Scan the QR code! Contact Strava Support if you’d like to see this feature in the app.

I worked with an Android engineer and a web engineer on the Summit team over the course of three days to bring the idea to life. One of the coolest parts of this project was the fact that I was able to work with technologies I hadn’t used before — my teammates patiently gave me crash courses on Ruby, Kotlin, and Swift. A happy side effect of the project: my computer’s Dock looked much more colorful thanks to all the new IDEs I had to download!

An IDE rainbow.

My main takeaway from Jams was that trying new things is extremely important — from pitching my project idea in front of the whole company to working on aspects of the product that I had been unfamiliar with. This project also helped me learn more about what engineers on other teams at Strava are working on, and how they work. It was especially helpful to gain perspective on how engineers outside of Platform work because the next project that I began working on after Jams is meant to help engineers across the company with their workflows.

Candidate Deploys for Scala Services

My next project was part of a larger collaboration between the Platform and Productivity Engineering teams which is focused on developer experience and productivity. The goal was to make it so engineers developing Scala services could test new features against real data without impacting athlete experience. This involved lots of planning — the team spent around two weeks drafting documents that detailed use-cases, goals, implementation plans, and potential pitfalls of the project.
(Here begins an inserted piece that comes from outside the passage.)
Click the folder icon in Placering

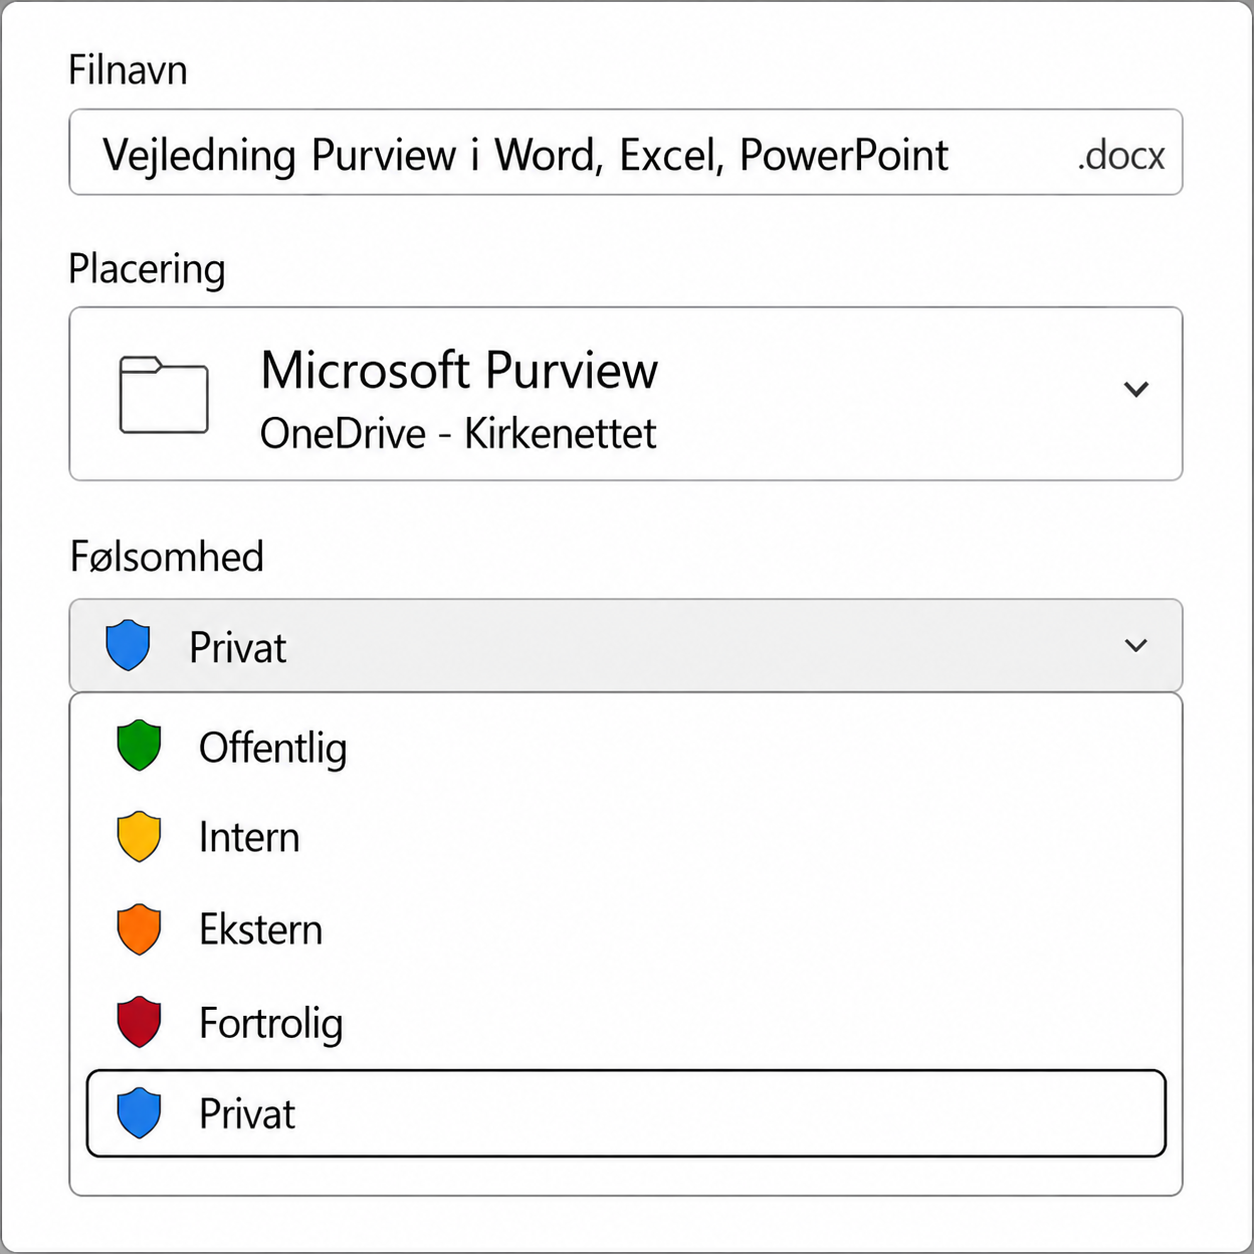tap(164, 395)
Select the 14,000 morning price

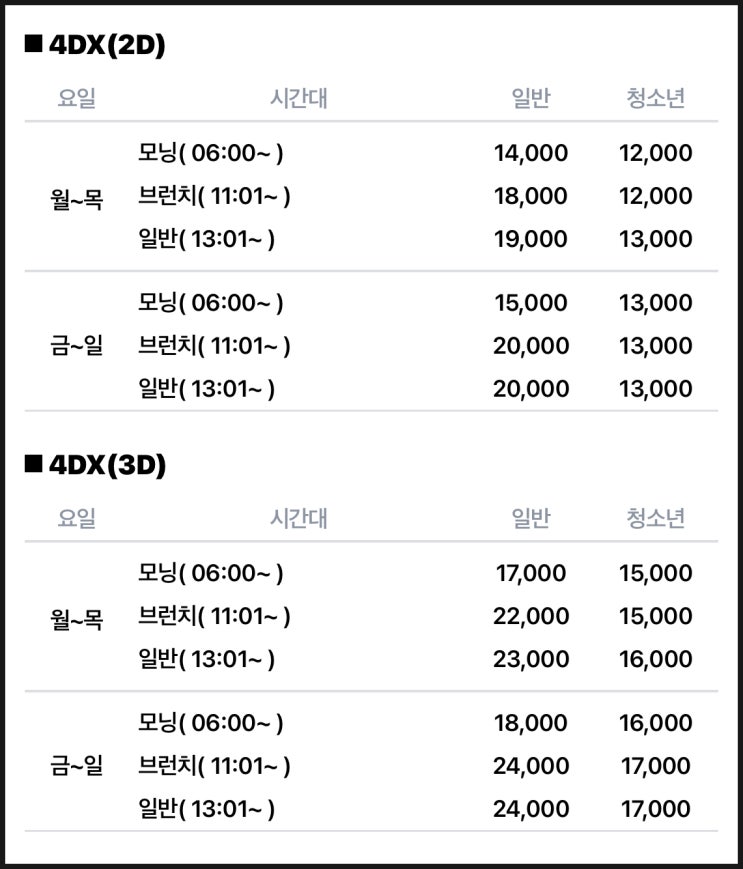pos(531,154)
To determine a baseline for measuring its success, we drafted a survey which we sent to engineers developing new services. The next steps, which comprised most of the rest of my internship, involved working on deployment configurations for these new services. This was meant to allow different deployments of the same service to be routed to, with a focus on normalizing service naming and making things backwards compatible (so engineers can work with the new configurations without breaking existing things).

Working on this project reminded me that understanding your customers is important. Before this summer, my idea of “customers” had constituted end-users, such as the athletes who use the Strava app and website — I hadn’t considered internal users, like other Strava engineers. However, in writing docs that would be easily understandable for the Airbrake project, and in using surveys to collect metrics to understand how people might benefit from service canaries, I realized the importance of having a customer in mind.

Fun Non-technical Things

This summer, I learned how to make mochi with other #womenintech at Strava, went kayaking for the first time at a team off-site, befriended several dogs at the company picnic and on company-wide Dog Fridays, contributed two new coffee-related Slackmojis (:philz: and :philz-no-mint:), and discovered that many of my coworkers like Taylor Swift as much as I do. Most importantly, I went on so many one-on-ones that I think I may have set a company record, and met several incredibly smart, interesting people at Strava as a result. I made an effort to eat lunch, get coffee, and just chat with not only the engineers on my team, but also analysts, engineers, and product managers across the different teams at Strava. My advice to new interns is to definitely try to meet as many people across the company as possible — you will learn about the building blocks of the organization, the range of potential opportunities in the industry, and how to grow as an individual and professional from people who were once in your shoes.

Special thanks to Matt, Connor, and Sara (my mentors), to Julie and Aidan (my Jams team), to everyone I had one-on-ones with (Adam, Annie G., Brian T., Cathy, Chris G., David, Dickson, Elyse, J, Jeff, Kevin, Lulu, Melissa, Merty, Mindy, Nathan, Raf, Varun, Will S., and Yudi) and to the countless other people who helped me throughout my internship!